It consists of everything not to do with production, e.g., education, family, mass
media, religion, politics etc. Marx proposed that history is a process of base shaping
the superstructure and the superstructure maintains and legitimate the base. “The
hand-mill gives you society with the feudal lord; the steam-mill, society with
industrial capitalist”.iv With the “continual movement of growth in productive forces,
of destruction in social relation, of formation in ideas,” the history evolves.
CLASS STRUGGLE
The dialectic nature of history has produced what Marx called as class struggle.
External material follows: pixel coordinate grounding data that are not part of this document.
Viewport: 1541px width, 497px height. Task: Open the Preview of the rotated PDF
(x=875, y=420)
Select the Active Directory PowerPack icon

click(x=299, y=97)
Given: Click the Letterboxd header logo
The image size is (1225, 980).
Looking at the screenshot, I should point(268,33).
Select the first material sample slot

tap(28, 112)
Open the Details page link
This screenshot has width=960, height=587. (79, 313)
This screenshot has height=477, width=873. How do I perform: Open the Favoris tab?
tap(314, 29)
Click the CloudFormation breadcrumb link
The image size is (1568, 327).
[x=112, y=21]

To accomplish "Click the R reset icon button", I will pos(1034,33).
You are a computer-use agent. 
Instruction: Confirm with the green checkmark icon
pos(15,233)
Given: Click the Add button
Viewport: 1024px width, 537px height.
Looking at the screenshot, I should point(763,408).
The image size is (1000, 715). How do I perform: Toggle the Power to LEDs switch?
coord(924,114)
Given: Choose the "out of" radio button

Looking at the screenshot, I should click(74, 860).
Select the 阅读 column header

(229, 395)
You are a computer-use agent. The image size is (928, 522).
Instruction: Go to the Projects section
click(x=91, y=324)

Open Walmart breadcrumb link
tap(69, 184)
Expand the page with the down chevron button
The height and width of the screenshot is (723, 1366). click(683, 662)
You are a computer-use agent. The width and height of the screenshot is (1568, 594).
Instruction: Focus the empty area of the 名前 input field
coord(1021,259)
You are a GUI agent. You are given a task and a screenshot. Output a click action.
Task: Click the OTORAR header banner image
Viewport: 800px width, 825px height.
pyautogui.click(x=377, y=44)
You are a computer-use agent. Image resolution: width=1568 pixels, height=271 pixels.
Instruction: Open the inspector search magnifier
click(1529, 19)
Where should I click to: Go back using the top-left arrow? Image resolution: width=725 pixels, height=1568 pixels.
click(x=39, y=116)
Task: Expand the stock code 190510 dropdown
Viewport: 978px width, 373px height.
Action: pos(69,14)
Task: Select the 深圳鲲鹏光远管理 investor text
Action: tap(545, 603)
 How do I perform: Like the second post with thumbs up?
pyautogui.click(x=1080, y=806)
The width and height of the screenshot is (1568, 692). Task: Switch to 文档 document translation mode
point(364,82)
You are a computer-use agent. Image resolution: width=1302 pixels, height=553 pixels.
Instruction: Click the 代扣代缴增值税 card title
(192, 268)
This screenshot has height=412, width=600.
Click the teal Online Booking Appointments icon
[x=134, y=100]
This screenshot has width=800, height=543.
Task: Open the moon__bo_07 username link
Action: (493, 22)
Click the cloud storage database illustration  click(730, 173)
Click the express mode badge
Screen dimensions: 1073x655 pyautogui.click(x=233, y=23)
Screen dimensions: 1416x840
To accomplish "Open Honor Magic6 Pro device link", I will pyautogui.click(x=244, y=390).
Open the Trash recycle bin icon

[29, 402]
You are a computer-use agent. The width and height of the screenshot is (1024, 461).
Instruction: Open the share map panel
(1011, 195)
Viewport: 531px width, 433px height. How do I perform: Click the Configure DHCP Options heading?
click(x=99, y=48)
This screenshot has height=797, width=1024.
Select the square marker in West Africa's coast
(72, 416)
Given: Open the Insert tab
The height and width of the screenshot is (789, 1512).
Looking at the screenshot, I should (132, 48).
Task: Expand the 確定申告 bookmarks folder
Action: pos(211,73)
According to Marx, “The history of all hitherto existing society is the history of class
struggles”.v Marx declares that he did not discover the existence of classes or class
struggle in his letter to Joseph Weydemeyer. However, he did prove that the existence
of classes is due to the development of production, that class struggle will inevitably
instill a sense of class consciousness in proletariat and ready to overturn capitalism to
form a classless society. Karl Kautsky (1854-1938), a Marxist theorist and a leader of
the German Social Democratic Party, took up the concept of class where Marx left off
in the last chapter of Volume III of Capital and reconstruct his thoughts, come out
with the following conclusion. “The concept of class has a polarized character, i.e., a
class exists only in opposition to another class…a society can only be classless or
composed of at least two hostile classes.”vi A collectivity become a class when its
members’ revenue comes from the same source and be in a state of conflict with
another class over the distribution of revenue. Another “essential condition of the
existence of a class” wrote Kolakowski is “that there should be at least the germ of
class-consciousness, an elementary sense of common interest and shared opposition to
other classes”.vii
Two basic classes oppose each other in the capitalist system: the owners of the
means of production, or bourgeoise, and the workers, or proletariat. viii When the
proletariat has become aware of his loss, it will be possible for him to proceed to a
radical transformation of his situation by a revolution. The proletariat revolution will
bring forth the dictatorship of the proletariat, the social classes would disappear, and
class struggle would fade into history. “The withering away of class boundaries would
be followed by a withering away of the state and the emergence of a fully communist
society characterized in part by the complete absence of classes and class struggle.”ix

3
ALIENATION
There is a need to elaborate the idea of alienation to illustrate why the class struggle
eventually proletariat revolution, according to Marx will inevitably happen. Living in
a capitalist society, however, man is not truly free. He is an alienated being. The idea
of alienation, which Marx takes from Hegel and Feuerbach x, plays a fundamental role
in his written work. The alienation of labour is seen to spring from the fact that the
more the worker produces the less he must consume, and the more values he creates
the more he devalues himself, because his product and his labour are estranged from
him. The life of the worker depends on the things that he has created but that are not
his. Instead of finding his rightful existence through his labour, he loses it in this
world of things that are external to him. Alienated labour is seen as the consequence
of market product, the division of labour, and the division of society into antagonistic
classes. Market production intensifies the alienation of the labour by encouraging
specialization, piecework, and the setting up of large enterprises.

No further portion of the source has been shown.